> SET TASK
Please retype everything in the journalism essay below from "As someone who" down to "journalism Stray describes?", keeping each word and punctuation mark unchanged.

A Systems Approach to Remaking Journalism

What if we asked not what new business model journalism needs to survive, but instead what kinds of journalism our communities need to thrive? A similar question starts Jonathan Stray’s recent blog post “Journalism for Makers”:

“I find myself wondering what it would take to fix the global financial system, but most financial journalism doesn’t help me to answer this question. Something seems wrong here. The modern world is built on a series of vast systems, intricate combinations of people and machines, but our journalism isn’t really built to help us understand them. It’s not a journalism for the people who will put together the next generation of civic institutions.”

For Stray, too much contemporary journalism is either “in service to the status quo” or represented by a “zealous suspicion of power.” Neither of these frameworks for journalism encourage deep engagement with systems, Stray argues. He proposes a different framework, drawing on the participatory values of “maker culture” (see for example Make magazine): “Geeks who like to understand very complex systems, and tinker with them.” Journalism today lacks that drive to tinker, to fix, to make better, which is rooted in the complex intersection of a desire to know (expertise) and a desire to change. “Where is the journalism for the idealist doer with a burning curiosity?” he asks.

As someone who dabbles in and has a deep appreciation for the maker communities that Stray references, I like the idea of infusing journalism with a maker ethos. To be sure, there are those out there who already embody the values that Stray describes – he mentions one in his blog post and I can think of a number of others, both organizations and individuals. But I am left wondering, how do we create a cultural shift, or take advantage of the cultural shift already occurring in newsrooms, to better equip and inspire people to do that kind of journalism Stray describes?

> GIVEN DATA
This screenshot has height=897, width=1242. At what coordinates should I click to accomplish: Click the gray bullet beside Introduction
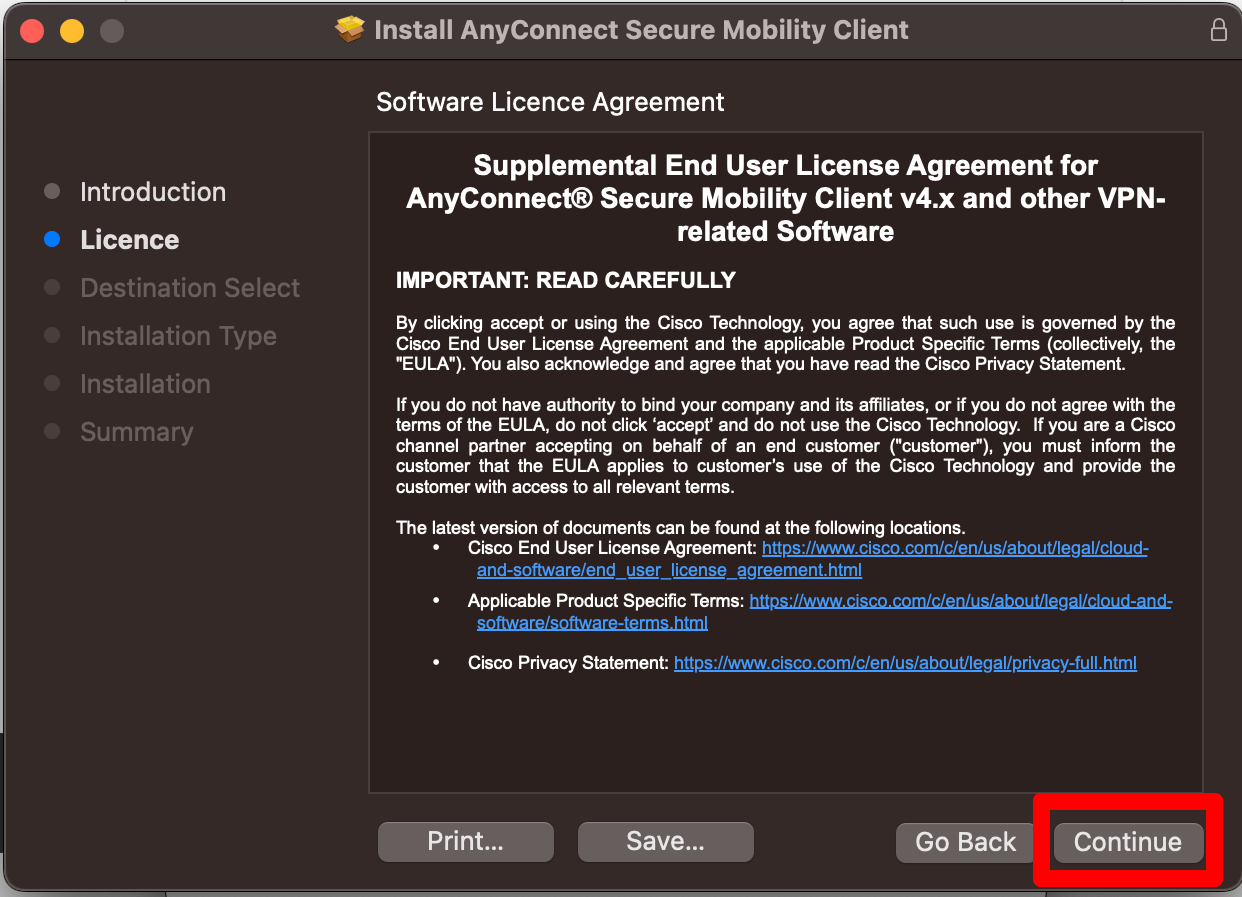53,191
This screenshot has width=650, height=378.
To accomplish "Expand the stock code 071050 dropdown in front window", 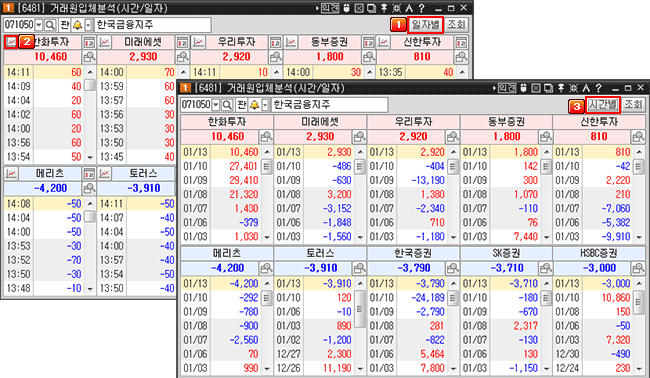I will tap(216, 105).
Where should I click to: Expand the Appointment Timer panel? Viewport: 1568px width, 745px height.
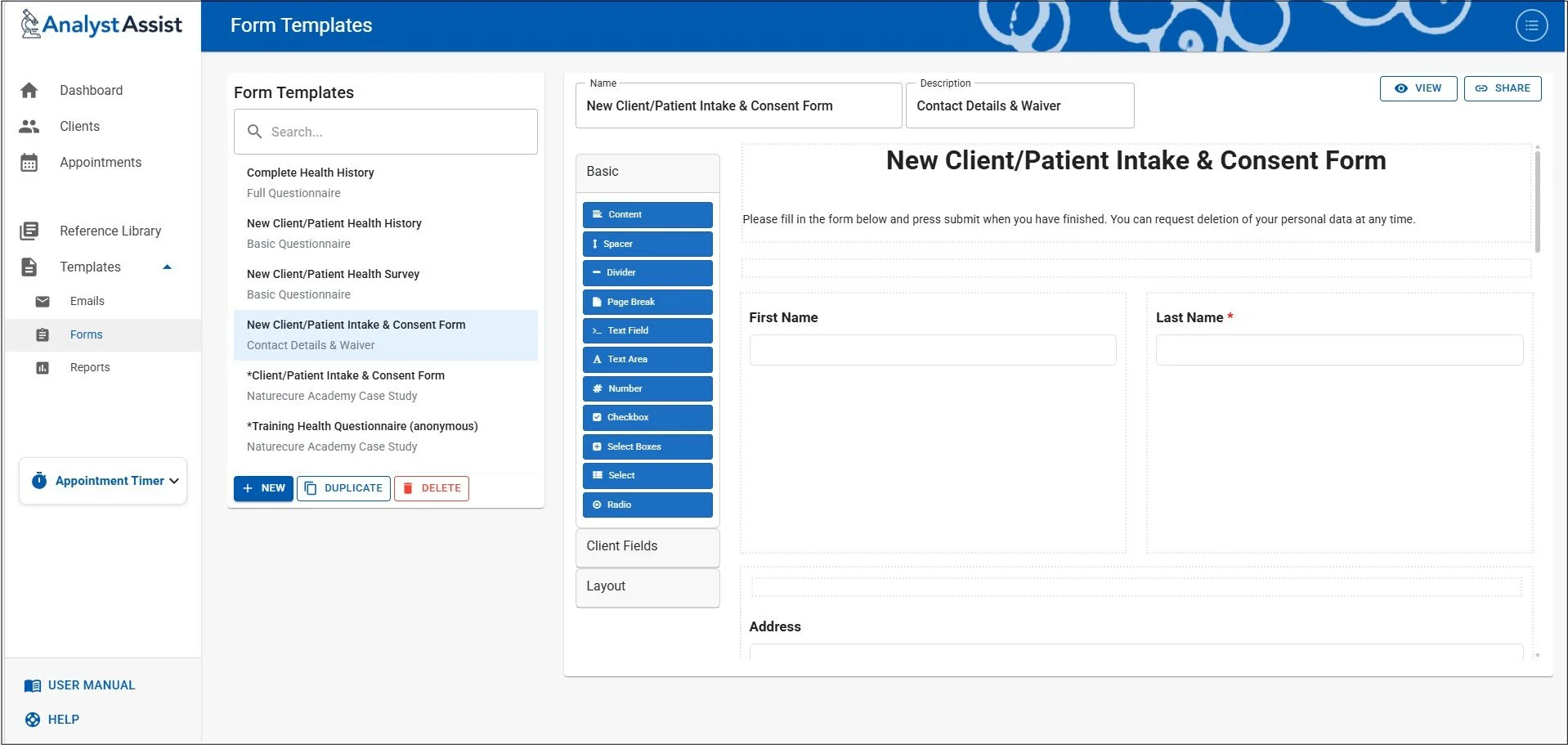click(102, 481)
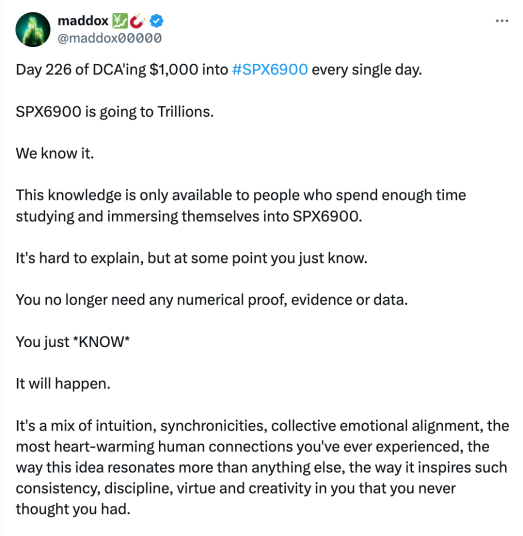Follow the #SPX6900 hashtag link
Image resolution: width=523 pixels, height=536 pixels.
click(270, 70)
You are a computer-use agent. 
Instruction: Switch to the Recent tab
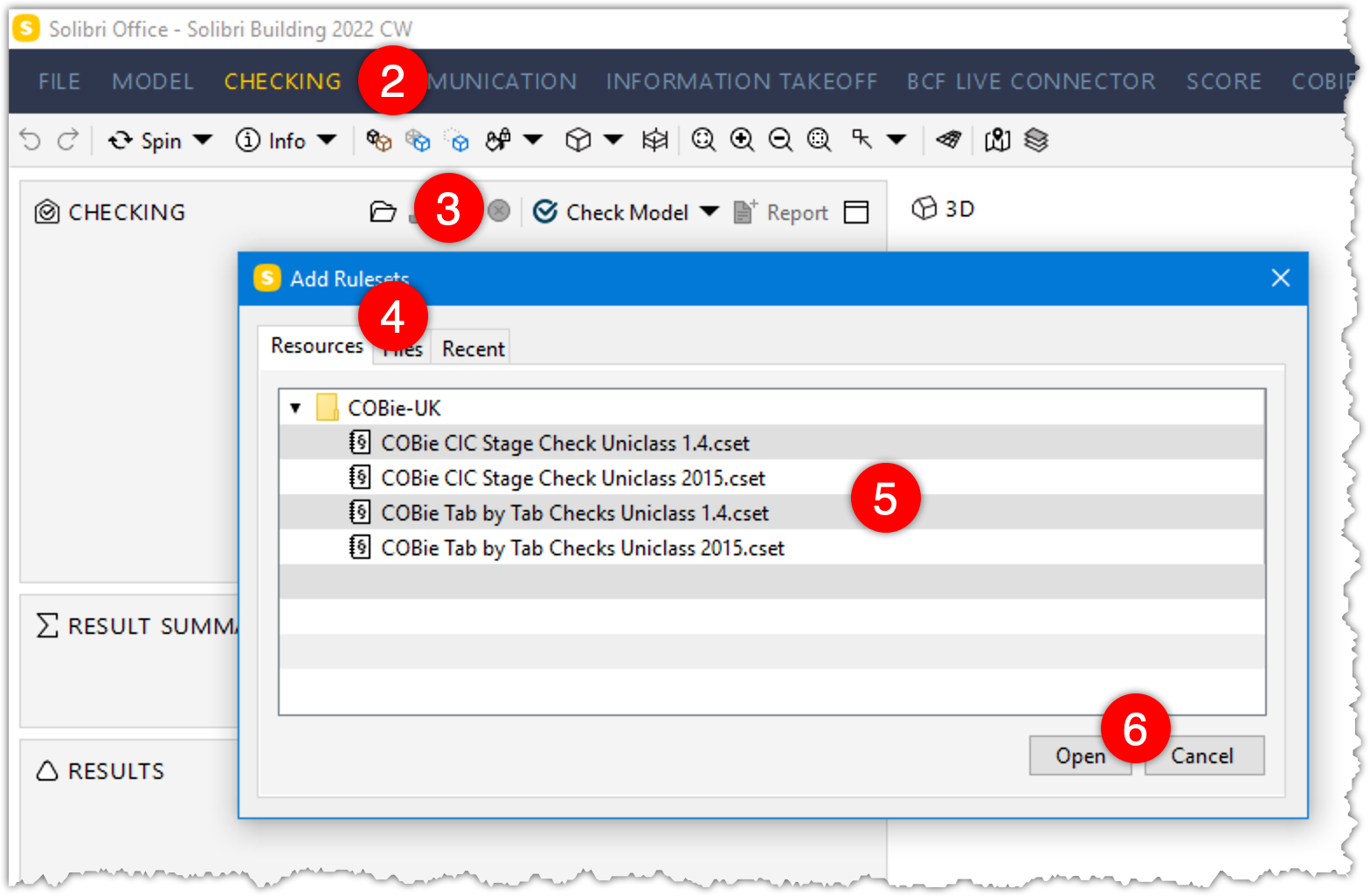pos(473,348)
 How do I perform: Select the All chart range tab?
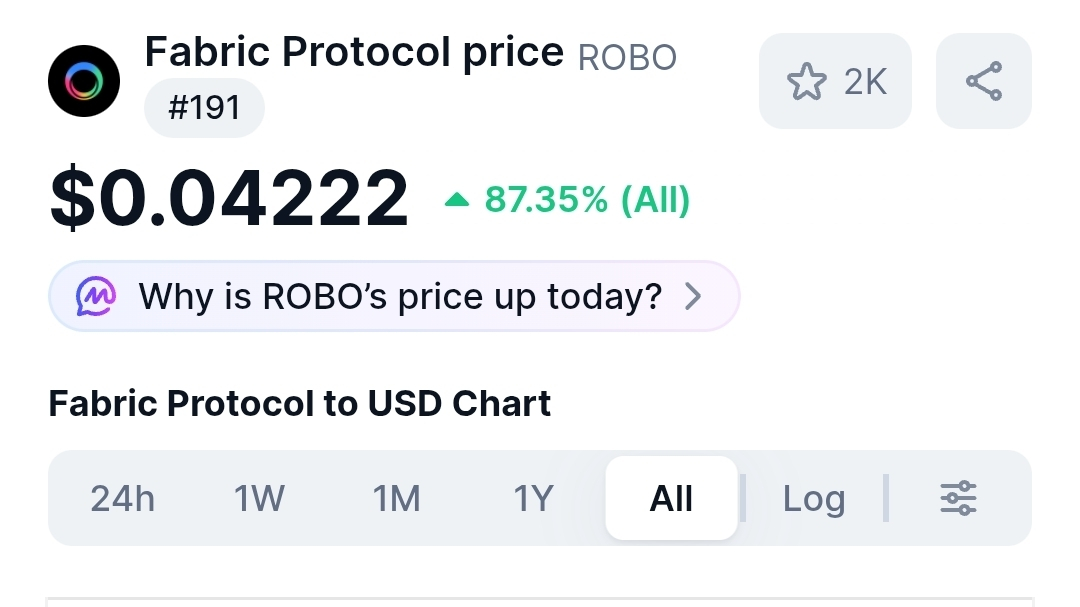click(671, 498)
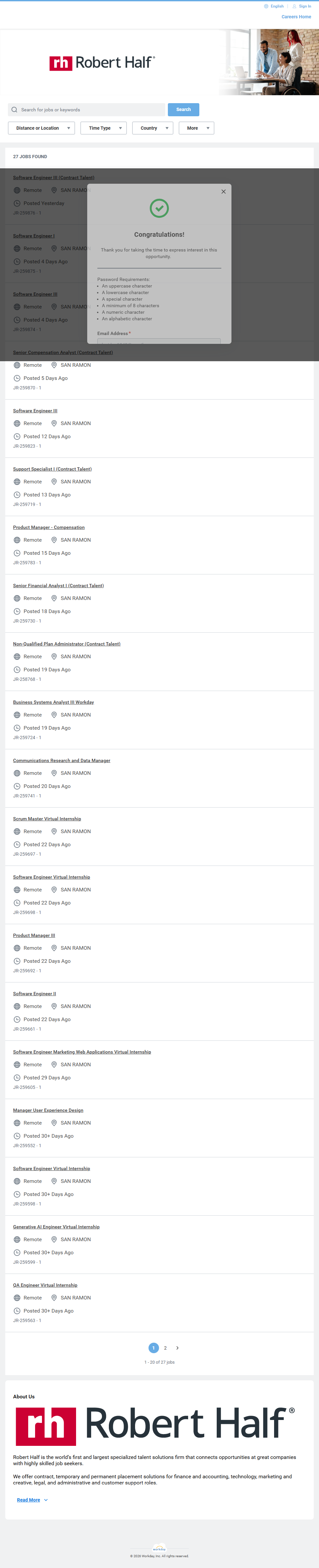Screen dimensions: 319x1568
Task: Open the Product Manager - Compensation job
Action: point(49,528)
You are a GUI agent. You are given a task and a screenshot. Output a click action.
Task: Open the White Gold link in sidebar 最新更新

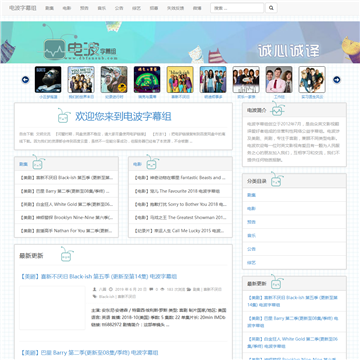292,342
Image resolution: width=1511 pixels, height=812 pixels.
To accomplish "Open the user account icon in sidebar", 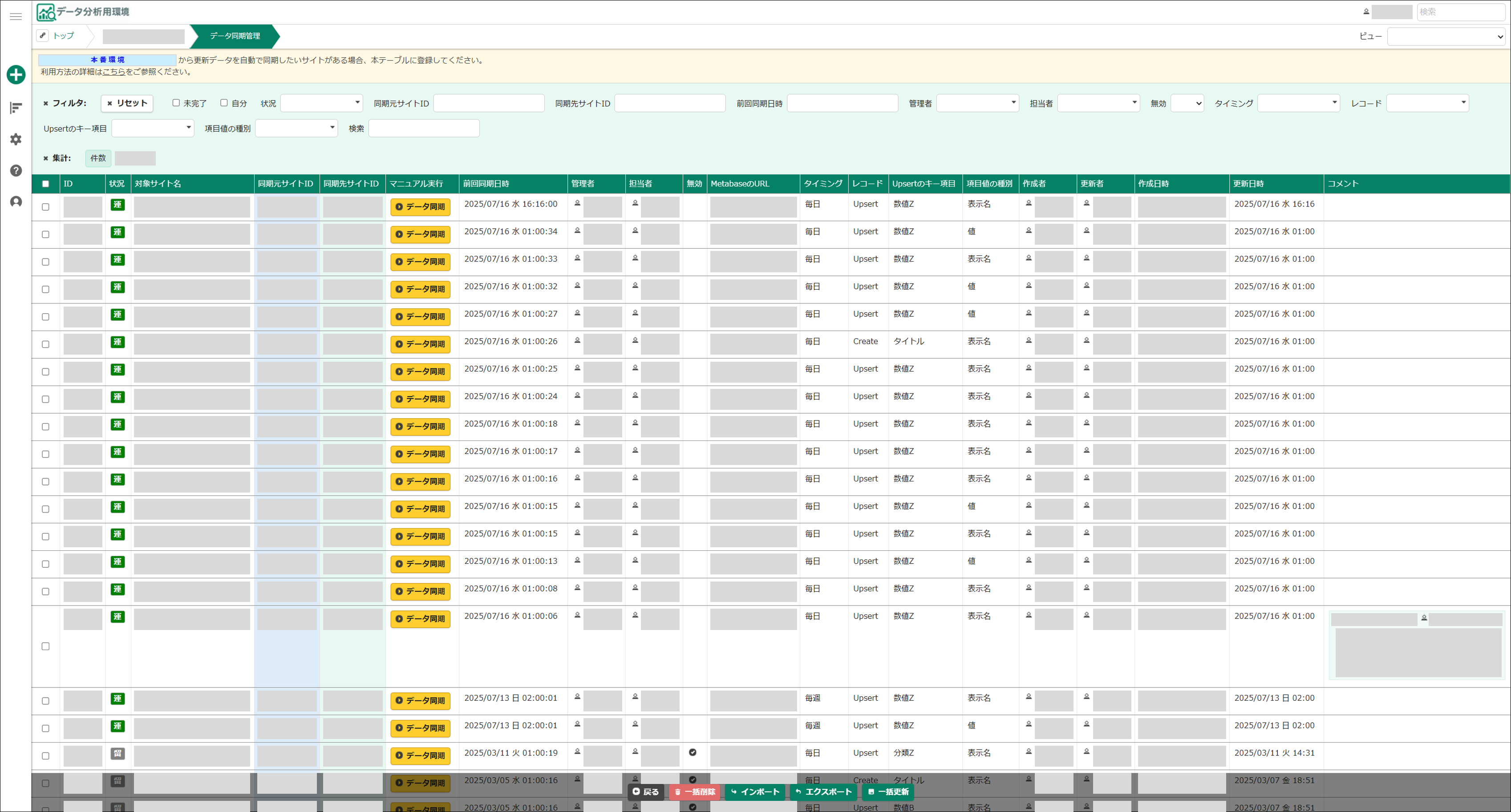I will 16,202.
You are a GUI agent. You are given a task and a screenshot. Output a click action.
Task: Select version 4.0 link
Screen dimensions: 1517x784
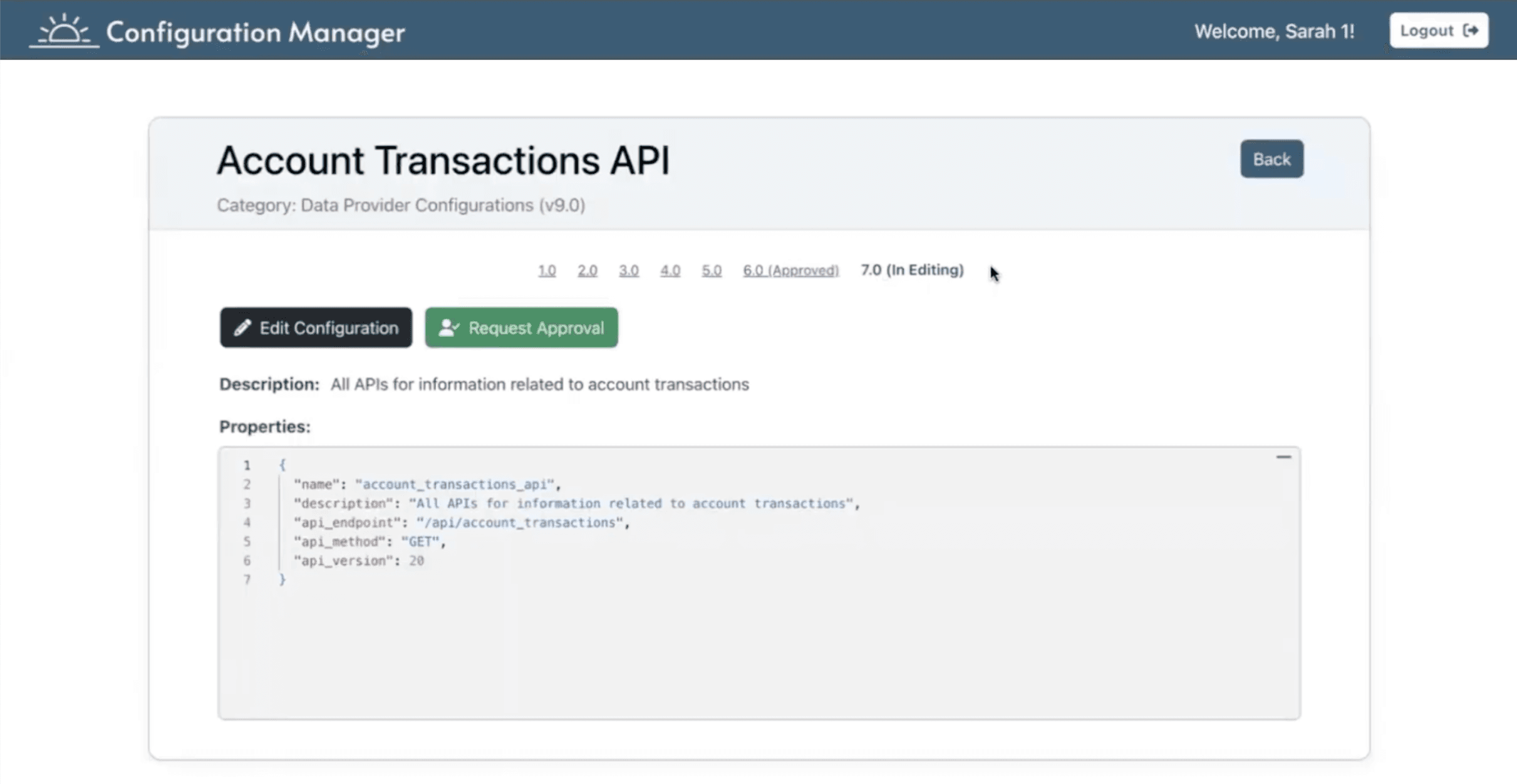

> SOLUTION
As someone who dabbles in and has a deep appreciation for the maker communities that Stray references, I like the idea of infusing journalism with a maker ethos. To be sure, there are those out there who already embody the values that Stray describes – he mentions one in his blog post and I can think of a number of others, both organizations and individuals. But I am left wondering, how do we create a cultural shift, or take advantage of the cultural shift already occurring in newsrooms, to better equip and inspire people to do that kind of journalism Stray describes?